I had to unpeel another layer of the Internet. I wasn’t ready to go to the core just yet. If possible, I hoped to avoid places like Reddit and 4chan, the figurative center of Dante’s Internet inferno where simps sit frozen in ice suffering next to unabashed “Karens,” anti-vaxxers, and people who chew too loudly.
The next step was video. Thankfully, I found something. I typed in “Springfield Mall 1990s” into the search bar. The first hit was from a user by the name of “SignalsOverTheAir” who reminisces about the original Springfield Mall before it closed in 2012. Sure enough, the very first thing he mentions is the DMV Express. I can finally see what it looks like. But the shop as it existed in 2012 was closed up, so I had no bearings to go on. I had to go further.
Results from DOBSearch (Screencap)
My next step was to look it up on a website I have used before for looking up businesses, dobsearch.com. Upon searching, I was able to find the business inside the mall. But the address it gave was not specific to any shop. The telephone number was old and dead. Another dead end.
Through the number, however, I was able to find an old PDF document from the DMV that listed different customer service centers around the country. It had a slightly different address for the one in Springfield.

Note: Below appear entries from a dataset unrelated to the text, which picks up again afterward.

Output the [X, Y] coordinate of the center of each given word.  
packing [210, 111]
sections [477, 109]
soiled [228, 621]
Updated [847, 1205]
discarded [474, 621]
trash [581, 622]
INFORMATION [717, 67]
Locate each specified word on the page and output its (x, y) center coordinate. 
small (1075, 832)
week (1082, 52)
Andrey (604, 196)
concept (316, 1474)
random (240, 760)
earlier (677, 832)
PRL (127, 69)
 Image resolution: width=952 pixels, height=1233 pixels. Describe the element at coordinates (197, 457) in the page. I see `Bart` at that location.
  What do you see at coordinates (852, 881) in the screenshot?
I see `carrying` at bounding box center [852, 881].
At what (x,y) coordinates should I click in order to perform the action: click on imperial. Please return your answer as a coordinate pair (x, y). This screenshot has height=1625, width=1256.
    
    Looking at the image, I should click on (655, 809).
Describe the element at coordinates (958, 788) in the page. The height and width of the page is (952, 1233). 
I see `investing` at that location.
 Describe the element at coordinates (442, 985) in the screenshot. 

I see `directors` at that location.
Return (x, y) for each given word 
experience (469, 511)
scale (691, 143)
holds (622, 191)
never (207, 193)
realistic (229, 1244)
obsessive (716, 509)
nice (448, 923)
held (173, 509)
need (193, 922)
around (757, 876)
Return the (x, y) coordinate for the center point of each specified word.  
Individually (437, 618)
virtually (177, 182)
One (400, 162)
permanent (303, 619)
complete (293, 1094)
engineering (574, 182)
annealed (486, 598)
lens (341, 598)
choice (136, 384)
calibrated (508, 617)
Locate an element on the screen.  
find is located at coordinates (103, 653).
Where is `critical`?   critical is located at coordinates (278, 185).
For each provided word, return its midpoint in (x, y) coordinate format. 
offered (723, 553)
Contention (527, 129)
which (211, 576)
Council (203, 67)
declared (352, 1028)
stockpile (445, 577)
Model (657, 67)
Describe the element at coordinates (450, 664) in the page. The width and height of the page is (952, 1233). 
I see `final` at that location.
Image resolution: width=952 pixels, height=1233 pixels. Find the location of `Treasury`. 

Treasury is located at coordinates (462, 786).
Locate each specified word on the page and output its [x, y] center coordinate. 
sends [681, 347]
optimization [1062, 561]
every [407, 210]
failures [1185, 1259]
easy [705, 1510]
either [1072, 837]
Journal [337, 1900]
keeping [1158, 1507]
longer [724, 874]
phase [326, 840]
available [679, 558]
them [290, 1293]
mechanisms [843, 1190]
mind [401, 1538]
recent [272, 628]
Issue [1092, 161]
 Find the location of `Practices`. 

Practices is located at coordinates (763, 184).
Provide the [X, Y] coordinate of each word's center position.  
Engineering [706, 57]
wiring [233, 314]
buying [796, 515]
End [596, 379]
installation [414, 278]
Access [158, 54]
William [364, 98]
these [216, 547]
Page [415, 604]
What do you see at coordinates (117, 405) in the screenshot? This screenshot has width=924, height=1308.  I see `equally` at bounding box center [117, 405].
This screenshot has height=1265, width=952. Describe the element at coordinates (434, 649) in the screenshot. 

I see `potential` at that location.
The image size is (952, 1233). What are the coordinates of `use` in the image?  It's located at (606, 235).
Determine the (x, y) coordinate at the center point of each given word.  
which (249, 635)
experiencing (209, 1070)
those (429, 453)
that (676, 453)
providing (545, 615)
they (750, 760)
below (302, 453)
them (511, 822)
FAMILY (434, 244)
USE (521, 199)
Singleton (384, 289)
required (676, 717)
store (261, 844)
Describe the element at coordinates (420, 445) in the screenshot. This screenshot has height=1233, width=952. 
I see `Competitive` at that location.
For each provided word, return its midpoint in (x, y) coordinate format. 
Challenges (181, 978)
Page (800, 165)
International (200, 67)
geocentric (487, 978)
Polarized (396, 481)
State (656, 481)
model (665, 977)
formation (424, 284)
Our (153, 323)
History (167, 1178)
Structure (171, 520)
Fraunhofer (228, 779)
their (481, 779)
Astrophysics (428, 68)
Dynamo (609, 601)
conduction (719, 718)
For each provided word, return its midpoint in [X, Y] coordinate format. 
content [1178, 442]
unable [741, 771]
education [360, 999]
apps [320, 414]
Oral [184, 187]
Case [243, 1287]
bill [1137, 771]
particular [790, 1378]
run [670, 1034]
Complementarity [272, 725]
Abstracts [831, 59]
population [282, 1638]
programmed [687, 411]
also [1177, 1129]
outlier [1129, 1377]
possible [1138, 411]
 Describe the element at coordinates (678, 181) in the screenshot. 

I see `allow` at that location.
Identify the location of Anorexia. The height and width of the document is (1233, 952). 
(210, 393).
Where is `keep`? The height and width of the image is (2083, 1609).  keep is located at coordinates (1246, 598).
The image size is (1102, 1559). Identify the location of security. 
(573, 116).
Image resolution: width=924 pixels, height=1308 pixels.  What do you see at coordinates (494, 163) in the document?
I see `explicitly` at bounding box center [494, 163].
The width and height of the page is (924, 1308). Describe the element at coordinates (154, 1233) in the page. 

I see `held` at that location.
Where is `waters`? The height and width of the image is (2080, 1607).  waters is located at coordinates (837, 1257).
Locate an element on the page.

6691-A Springfield Mall Springfield, VA 22150
Unfortunately, when you type in that address into Google, it takes you to a Taco Bamba Taqueria down the road. As delicious as those tacos are, it did not quench my curious appetite for answers. Then it hit me. If I wanted to find the old Internet, I had to go to the one place that stores it for safe keeping, the Internet Archive!
The problem was I couldn’t use on a search team like today. I had to have a website in mind. What would it be? I put in the stupidest and simplest answer I could think of: www.springfieldmall.com. Bingo.
Springfield Mall Website, c. 2002 (Internet Archive)
Apparently the mall slogan back in 2002 was “Turn up the fun.” No wonder they wanted to gut the place and start over. Looking at the menu on the right, I chose the “Service and Financial” hyperlink, which gave me an old school list of relevant businesses. Seven businesses down from some place called “Back Rubs USA” was the DMV Express. I finally found it! It had a different 1-800 number and everything! The best part was, the directory finally showed it’s location, on Lower Level A section. Thankfully when I clicked it, it took me to a c. 2002 map of the mall. Looking at the map, I was able to decipher exactly where it was, and what happened to the location of arguably one of the most famous DMV locations in American history.
The former DMV Express is now Eyebrow Designer 21 (Eng Photo)
The former DMV Express was located just outside the lower level of the Target store underneath the escalators. Today, the location is currently a beauty spa and salon called Eyebrow Designer 21. In the few times I would peak out to get footage for this video after making a Target run, the place always seemed busy. It looks like a nice establishment. Good Yelp reviews. I wonder if they know what happened there nearly twenty years ago.
I am thankful that modern technology allowed me to reach back two decades into the past to find what I was looking for. In a year when everything is crushing us down, rehashing the sordid details of 9/11 seemed too much for me. Using the Internet for an offbeat scavenger hunt, however, is another story.